WHAT YOU ARE ASKED TO DO
Without altering anything, repeat each of the records.

Segment Start: GIVEN INFORMATION

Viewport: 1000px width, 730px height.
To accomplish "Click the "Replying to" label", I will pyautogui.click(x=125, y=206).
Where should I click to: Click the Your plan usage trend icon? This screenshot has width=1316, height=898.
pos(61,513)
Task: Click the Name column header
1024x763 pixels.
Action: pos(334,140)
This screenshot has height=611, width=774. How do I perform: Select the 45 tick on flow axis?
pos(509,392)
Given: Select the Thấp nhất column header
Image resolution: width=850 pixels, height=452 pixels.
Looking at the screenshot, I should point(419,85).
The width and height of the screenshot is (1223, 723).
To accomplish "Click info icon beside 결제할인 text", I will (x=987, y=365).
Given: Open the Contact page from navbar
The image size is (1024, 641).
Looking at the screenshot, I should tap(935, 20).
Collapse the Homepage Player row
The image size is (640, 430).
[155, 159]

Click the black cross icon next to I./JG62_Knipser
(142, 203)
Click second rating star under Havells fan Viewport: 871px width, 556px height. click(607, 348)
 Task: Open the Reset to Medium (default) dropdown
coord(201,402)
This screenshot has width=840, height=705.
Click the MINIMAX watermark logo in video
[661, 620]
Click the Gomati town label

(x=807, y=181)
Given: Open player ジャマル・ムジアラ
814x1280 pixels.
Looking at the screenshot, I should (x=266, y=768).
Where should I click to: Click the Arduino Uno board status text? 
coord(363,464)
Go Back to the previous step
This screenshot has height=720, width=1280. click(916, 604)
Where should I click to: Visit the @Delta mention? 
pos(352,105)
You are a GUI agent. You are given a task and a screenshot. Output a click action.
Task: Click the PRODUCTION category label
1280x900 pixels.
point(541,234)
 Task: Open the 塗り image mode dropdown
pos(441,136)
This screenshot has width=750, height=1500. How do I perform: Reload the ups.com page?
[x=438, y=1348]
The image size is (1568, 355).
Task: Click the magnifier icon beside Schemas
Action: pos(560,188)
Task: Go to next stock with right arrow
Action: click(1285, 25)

Segment End: GIVEN INFORMATION

TASK RESPONSE
Viewport: 1000px width, 730px height.
To accomplish "Click the "Replying to" label", I will pyautogui.click(x=125, y=206).
Where should I click to: Click the Your plan usage trend icon? This screenshot has width=1316, height=898.
pos(61,513)
Task: Click the Name column header
1024x763 pixels.
Action: pos(334,140)
This screenshot has height=611, width=774. How do I perform: Select the 45 tick on flow axis?
pos(509,392)
Given: Select the Thấp nhất column header
Image resolution: width=850 pixels, height=452 pixels.
Looking at the screenshot, I should point(419,85).
The width and height of the screenshot is (1223, 723).
To accomplish "Click info icon beside 결제할인 text", I will (x=987, y=365).
Given: Open the Contact page from navbar
The image size is (1024, 641).
Looking at the screenshot, I should tap(935, 20).
Collapse the Homepage Player row
The image size is (640, 430).
[155, 159]

Click the black cross icon next to I./JG62_Knipser
(142, 203)
Click second rating star under Havells fan Viewport: 871px width, 556px height. click(607, 348)
 Task: Open the Reset to Medium (default) dropdown
coord(201,402)
This screenshot has width=840, height=705.
Click the MINIMAX watermark logo in video
[661, 620]
Click the Gomati town label

(x=807, y=181)
Given: Open player ジャマル・ムジアラ
814x1280 pixels.
Looking at the screenshot, I should (x=266, y=768).
Where should I click to: Click the Arduino Uno board status text? 
coord(363,464)
Go Back to the previous step
This screenshot has height=720, width=1280. click(916, 604)
Where should I click to: Visit the @Delta mention? 
pos(352,105)
You are a GUI agent. You are given a task and a screenshot. Output a click action.
Task: Click the PRODUCTION category label
1280x900 pixels.
point(541,234)
 Task: Open the 塗り image mode dropdown
pos(441,136)
This screenshot has width=750, height=1500. How do I perform: Reload the ups.com page?
[x=438, y=1348]
The image size is (1568, 355).
Task: Click the magnifier icon beside Schemas
Action: pos(560,188)
Task: Go to next stock with right arrow
Action: click(1285, 25)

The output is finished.